* TASK OBJECTIVE *
Give the total number of lines in the data below that include "Currencies", and nothing else.

__________________________________________________

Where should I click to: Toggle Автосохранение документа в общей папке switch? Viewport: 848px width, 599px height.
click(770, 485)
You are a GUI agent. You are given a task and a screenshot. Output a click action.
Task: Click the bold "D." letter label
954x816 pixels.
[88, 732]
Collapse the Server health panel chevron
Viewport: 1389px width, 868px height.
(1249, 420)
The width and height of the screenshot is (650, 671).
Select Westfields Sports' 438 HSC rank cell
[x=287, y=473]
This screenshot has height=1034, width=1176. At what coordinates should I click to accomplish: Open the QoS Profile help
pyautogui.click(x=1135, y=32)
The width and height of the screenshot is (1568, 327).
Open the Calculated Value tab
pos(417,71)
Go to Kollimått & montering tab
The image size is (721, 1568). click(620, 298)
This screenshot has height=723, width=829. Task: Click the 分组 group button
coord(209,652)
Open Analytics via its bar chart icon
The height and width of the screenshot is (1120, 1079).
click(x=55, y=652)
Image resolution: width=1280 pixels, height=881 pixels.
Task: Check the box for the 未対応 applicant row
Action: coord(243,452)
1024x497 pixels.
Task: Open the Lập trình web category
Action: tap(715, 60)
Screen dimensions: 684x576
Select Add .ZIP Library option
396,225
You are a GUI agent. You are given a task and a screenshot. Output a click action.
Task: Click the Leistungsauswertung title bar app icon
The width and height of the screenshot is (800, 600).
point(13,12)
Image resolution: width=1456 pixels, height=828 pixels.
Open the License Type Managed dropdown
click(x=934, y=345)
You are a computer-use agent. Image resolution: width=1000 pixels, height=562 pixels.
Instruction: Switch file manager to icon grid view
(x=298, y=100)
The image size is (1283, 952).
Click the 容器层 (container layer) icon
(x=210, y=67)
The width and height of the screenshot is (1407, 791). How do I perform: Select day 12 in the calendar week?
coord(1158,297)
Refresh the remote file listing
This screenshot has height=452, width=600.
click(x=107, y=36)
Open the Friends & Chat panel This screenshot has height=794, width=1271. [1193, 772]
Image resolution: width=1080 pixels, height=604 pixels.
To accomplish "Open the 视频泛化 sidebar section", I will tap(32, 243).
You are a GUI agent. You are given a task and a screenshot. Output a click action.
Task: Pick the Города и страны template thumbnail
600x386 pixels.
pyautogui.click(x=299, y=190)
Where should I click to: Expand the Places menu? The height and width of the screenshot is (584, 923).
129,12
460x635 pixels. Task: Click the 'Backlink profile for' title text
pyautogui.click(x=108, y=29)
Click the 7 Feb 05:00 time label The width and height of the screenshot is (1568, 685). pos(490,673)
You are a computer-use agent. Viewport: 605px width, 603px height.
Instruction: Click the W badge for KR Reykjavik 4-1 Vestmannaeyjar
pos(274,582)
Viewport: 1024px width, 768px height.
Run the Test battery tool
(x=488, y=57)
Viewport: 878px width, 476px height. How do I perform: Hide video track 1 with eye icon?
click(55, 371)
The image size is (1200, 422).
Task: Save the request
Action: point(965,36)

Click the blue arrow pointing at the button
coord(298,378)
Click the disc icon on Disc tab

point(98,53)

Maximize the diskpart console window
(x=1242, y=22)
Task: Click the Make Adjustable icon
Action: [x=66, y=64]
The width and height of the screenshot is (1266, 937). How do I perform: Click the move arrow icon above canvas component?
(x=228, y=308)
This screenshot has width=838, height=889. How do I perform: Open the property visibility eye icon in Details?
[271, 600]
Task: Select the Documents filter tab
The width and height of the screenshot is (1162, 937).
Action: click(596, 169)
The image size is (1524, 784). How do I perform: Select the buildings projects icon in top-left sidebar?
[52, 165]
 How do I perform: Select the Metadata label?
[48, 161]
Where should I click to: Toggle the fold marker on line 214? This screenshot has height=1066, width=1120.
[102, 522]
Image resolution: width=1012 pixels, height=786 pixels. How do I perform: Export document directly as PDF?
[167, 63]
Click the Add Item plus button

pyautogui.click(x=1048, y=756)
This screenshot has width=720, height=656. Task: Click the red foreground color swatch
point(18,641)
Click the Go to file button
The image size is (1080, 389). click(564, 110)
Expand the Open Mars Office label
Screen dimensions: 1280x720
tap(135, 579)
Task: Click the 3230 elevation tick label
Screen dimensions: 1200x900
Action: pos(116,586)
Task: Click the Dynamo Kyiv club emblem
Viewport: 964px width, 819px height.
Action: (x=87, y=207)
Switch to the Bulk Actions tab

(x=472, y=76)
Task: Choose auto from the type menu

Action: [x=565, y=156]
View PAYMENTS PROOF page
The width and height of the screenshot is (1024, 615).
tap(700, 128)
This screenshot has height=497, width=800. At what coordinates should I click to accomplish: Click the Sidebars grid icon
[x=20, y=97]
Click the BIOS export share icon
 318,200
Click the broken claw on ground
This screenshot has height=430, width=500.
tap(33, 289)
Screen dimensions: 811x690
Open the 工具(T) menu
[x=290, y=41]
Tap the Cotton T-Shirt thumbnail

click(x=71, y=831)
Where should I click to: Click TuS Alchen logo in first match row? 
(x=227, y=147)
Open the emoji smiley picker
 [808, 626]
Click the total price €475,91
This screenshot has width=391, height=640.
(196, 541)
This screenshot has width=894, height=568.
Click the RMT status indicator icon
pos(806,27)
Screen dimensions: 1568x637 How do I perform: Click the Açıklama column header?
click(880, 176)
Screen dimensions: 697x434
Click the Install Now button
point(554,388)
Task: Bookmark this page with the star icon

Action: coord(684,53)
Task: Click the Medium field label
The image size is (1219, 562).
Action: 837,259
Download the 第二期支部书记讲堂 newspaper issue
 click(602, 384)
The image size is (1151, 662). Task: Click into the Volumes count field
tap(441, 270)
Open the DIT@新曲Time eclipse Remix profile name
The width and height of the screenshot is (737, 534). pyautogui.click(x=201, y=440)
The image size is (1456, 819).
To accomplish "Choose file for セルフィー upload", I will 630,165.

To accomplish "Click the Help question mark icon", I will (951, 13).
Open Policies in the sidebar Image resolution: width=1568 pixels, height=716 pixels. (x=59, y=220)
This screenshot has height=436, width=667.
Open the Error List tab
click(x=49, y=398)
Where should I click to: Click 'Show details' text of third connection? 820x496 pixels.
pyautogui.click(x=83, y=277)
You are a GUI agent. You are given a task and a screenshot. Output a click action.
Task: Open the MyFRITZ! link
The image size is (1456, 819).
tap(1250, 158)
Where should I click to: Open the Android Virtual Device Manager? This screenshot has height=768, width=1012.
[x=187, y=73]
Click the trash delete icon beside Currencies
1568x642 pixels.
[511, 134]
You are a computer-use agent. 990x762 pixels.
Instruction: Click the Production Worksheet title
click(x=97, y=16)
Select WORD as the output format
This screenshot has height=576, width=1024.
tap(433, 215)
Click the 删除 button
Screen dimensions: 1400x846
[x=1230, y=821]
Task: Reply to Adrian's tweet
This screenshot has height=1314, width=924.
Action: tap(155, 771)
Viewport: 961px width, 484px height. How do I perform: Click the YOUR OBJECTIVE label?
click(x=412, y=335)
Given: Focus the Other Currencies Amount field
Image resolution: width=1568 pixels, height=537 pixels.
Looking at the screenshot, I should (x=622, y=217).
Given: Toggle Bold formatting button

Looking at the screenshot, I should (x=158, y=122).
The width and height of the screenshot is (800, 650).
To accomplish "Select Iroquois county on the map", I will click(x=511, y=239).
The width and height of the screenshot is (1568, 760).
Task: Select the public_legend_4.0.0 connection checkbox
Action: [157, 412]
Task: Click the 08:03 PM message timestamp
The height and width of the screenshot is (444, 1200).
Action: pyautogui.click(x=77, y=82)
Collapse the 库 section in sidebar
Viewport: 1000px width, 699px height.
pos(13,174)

__________________________________________________

* SOLUTION FOR THIS EXERCISE *
2